+++ RECORDS SUPPLIED +++

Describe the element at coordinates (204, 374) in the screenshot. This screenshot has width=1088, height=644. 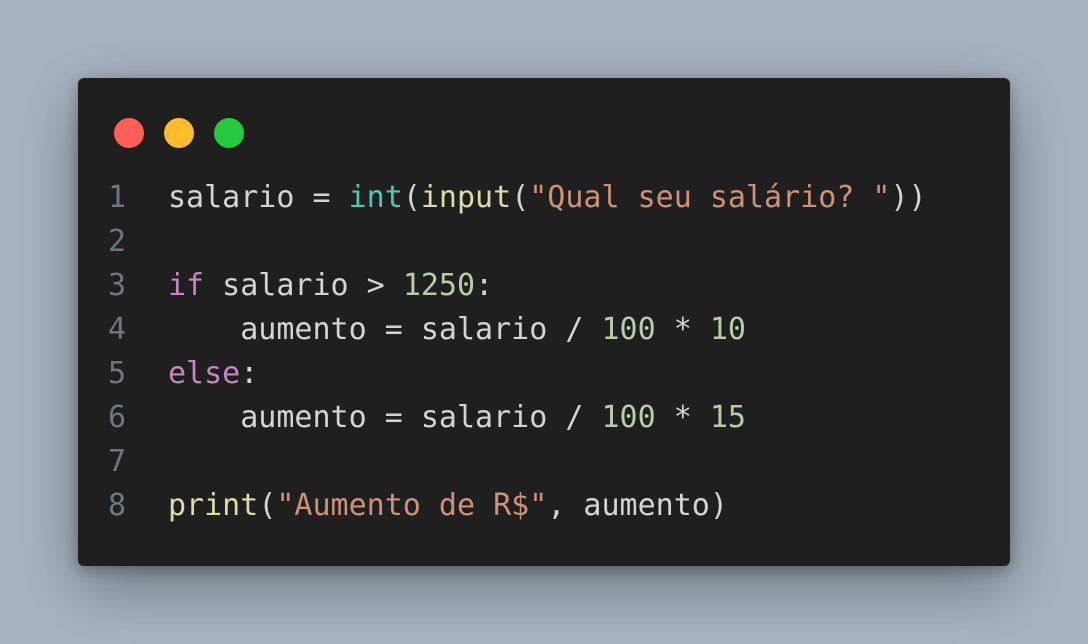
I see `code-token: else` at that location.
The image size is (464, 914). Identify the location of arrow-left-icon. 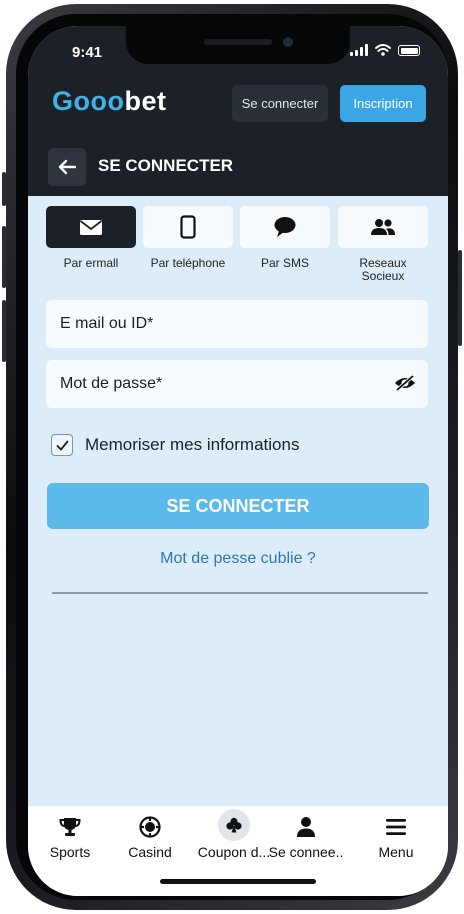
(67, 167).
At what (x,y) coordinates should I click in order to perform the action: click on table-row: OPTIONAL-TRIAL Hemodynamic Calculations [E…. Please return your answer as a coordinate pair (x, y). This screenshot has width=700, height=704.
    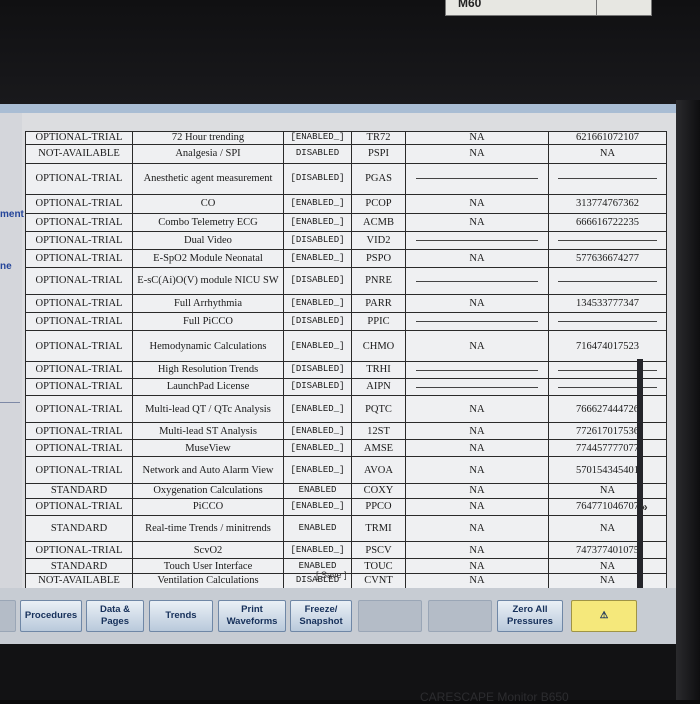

+++

TRY IT: Reproduce each of the items above word for word, omitting the pictures.

PROBLEM SOLUTION:
Describe the element at coordinates (204, 374) in the screenshot. This screenshot has width=1088, height=644. 
I see `code-token: else` at that location.
The image size is (464, 914). Identify the location of arrow-left-icon. 
(67, 167).
At what (x,y) coordinates should I click in order to perform the action: click on table-row: OPTIONAL-TRIAL Hemodynamic Calculations [E…. Please return your answer as a coordinate pair (x, y). This screenshot has width=700, height=704.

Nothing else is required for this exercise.